In certain tax lien foreclosure cases, the property owner may be allowed a redemption period—a set amount of time during which the original owner may pay the debt and accompanying expenses. Interest and penalties accrue to the investor holding the tax lien certificate throughout the redemption term, which may be as little as three months or as long as three years. If and when the debt is resolved, the investor gets compensated for their investment plus accumulated interest and fees on the date of settlement.

The redemption period may begin before, or occasionally after, a foreclosure auction.

If all efforts to collect overdue taxes have been tried and the redemption time has expired, the lien holder may commence a court foreclosure case against the property itself. The court then orders a foreclosure auction to be arranged in order to collect the funds needed to settle the outstanding tax debt. In most cases, tax lien foreclosure processes culminate in the lien holder receiving the property.

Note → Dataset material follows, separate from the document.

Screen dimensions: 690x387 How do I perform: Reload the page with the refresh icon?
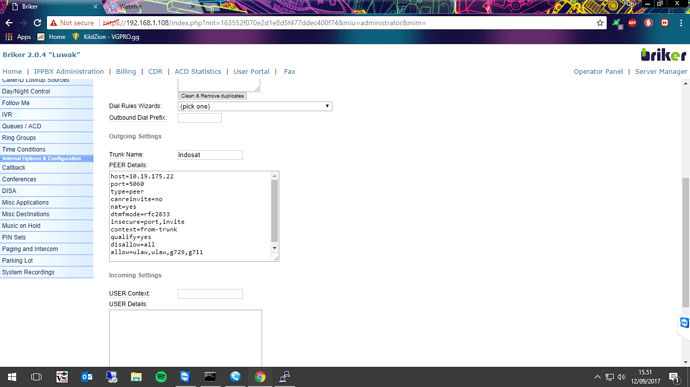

Tax Lien Foreclosure vs. Tax Deed Sale

A tax deed sale may also be used to foreclose on a property. The property itself is sold in a tax deed sale. The minimum bid for an auction sale is the amount of past taxes owing, plus interest, as well as the fees connected with selling the property. Depending on the jurisdiction, any sum won by the successful bidder in excess of the minimum bid may or may not be reimbursed to the overdue owner.